◆ **Work instructions**
a) From the essay on China and the American election, list every adjective or descriptive phrase used for the kind of America that China wants.
b) Please extend the essay on China and the American election, picking up right after its final sentence.

◆ **Source passage**

——

Would China prefer a return to Donald Trump and his bombastic, seat-of-the-pants, transactional approach to the world? Or would they prefer working with Kamala Harris and what is expected to be her general continuation of President Biden’s more measured, protocol- and ally-based diplomacy?
After all, it is not like either candidate and their respective political party are refraining from proclaiming hard lines against the Chinese Communist Party, government, military, and economy.
Spoiler Alert 1. China doesn't care who wins.
Why? Because “Who Does China Want to Win” is the wrong question. China may (or may not) in fact try to tip the scales, and if they do, their efforts may possibly even be in both directions. If so, however, it would be because engaging in such activity would be in line with the real question, which is what kind of America does China want or, rather, what kind of America benefits China?
Spoiler Alert 2. China wants an America that continues to be divided, rattled, distracted, off kilter, waffling, and fearful. To this end, the devil China knows is as useful as the devil China used to know. Particularly where the devils act a lot alike.
History is like a rollercoaster. Around and around, up and down, twisting and turning, nations trade places at the peaks and valleys of position, persuasion, and punch. The high points breed confidence. Confidence opens doors, creates opportunities, and leads to wealth and power. Power begets control. It is a heady perch. The converse of low points is also a truism. Confidence veers into arrogance and complacency, and hubris decays and destroys that which was enjoyed.

——

◆ **Dataset items**
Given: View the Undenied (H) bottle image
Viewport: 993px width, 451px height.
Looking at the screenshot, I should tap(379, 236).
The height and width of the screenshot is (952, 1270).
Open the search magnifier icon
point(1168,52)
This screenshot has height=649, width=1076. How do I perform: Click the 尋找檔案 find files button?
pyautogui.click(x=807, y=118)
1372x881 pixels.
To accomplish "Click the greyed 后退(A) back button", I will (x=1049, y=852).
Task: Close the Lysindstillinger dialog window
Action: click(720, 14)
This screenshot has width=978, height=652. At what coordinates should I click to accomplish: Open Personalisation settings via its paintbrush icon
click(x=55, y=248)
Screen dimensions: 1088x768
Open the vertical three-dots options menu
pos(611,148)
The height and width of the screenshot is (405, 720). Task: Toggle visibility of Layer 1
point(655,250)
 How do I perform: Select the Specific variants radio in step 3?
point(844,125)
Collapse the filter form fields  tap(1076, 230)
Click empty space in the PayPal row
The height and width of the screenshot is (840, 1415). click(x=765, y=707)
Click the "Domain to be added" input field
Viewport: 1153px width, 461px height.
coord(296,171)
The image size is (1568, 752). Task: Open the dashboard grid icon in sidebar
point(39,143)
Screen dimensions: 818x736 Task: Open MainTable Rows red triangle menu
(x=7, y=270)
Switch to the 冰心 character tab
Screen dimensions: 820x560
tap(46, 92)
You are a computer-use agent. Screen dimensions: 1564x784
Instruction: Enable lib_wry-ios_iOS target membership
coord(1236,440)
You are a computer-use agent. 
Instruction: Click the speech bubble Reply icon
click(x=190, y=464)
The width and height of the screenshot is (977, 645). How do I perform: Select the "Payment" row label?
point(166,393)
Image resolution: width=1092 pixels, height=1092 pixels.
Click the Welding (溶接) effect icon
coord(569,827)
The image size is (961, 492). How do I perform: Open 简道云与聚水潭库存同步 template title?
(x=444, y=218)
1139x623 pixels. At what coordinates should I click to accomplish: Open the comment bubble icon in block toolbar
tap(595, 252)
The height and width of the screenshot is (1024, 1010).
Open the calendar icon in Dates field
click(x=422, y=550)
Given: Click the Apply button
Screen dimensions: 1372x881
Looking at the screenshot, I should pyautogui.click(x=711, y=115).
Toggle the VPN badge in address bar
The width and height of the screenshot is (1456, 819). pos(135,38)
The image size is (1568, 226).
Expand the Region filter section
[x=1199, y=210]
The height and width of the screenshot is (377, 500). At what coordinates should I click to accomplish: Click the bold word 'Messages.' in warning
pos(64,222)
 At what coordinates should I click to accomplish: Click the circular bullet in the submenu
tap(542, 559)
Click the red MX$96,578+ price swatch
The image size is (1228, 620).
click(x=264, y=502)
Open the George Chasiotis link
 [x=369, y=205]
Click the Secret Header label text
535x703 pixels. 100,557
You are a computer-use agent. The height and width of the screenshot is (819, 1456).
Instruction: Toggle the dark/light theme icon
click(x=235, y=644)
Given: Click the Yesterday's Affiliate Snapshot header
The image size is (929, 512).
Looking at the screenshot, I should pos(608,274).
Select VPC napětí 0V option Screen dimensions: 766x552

——

◆ **Set of answers**
a) divided, rattled, distracted, off kilter, waffling, fearful

b)
The highs and lows are relentless. A Cliff Notes recap of the last six centuries proves the point. Spain and Portugal were riding high with such confidence (and the benefits that came with it) in the sixteenth and seventeenth centuries. The Netherlands joined the party in the seventeenth century. China acquired it in the eighteenth century and Britain in the nineteenth. For each, their time at the apex of global power and influence was historically fleeting as their coaster cart made the next drop and whipped around the next corner.
America assumed the mantle during the twentieth century. In this deepening twenty-first century, the unfolding years continue to offer strong hints that China, notwithstanding vicious headwinds, could be well-positioned to potentially re-assume and tame (again, for a while at best) the confidence label a flailing America appears intent on disgorging. Today, China is the largest trading partner of more than 120 countries, far more than the United States. China is gaining experience and influence in international bodies and is expanding around the world.
This alone is reason enough for America’s fear of a risen China. A divided America feels threatened--economically, militarily, politically, and socially. But this is not the sole reason, or at least it is not that simple.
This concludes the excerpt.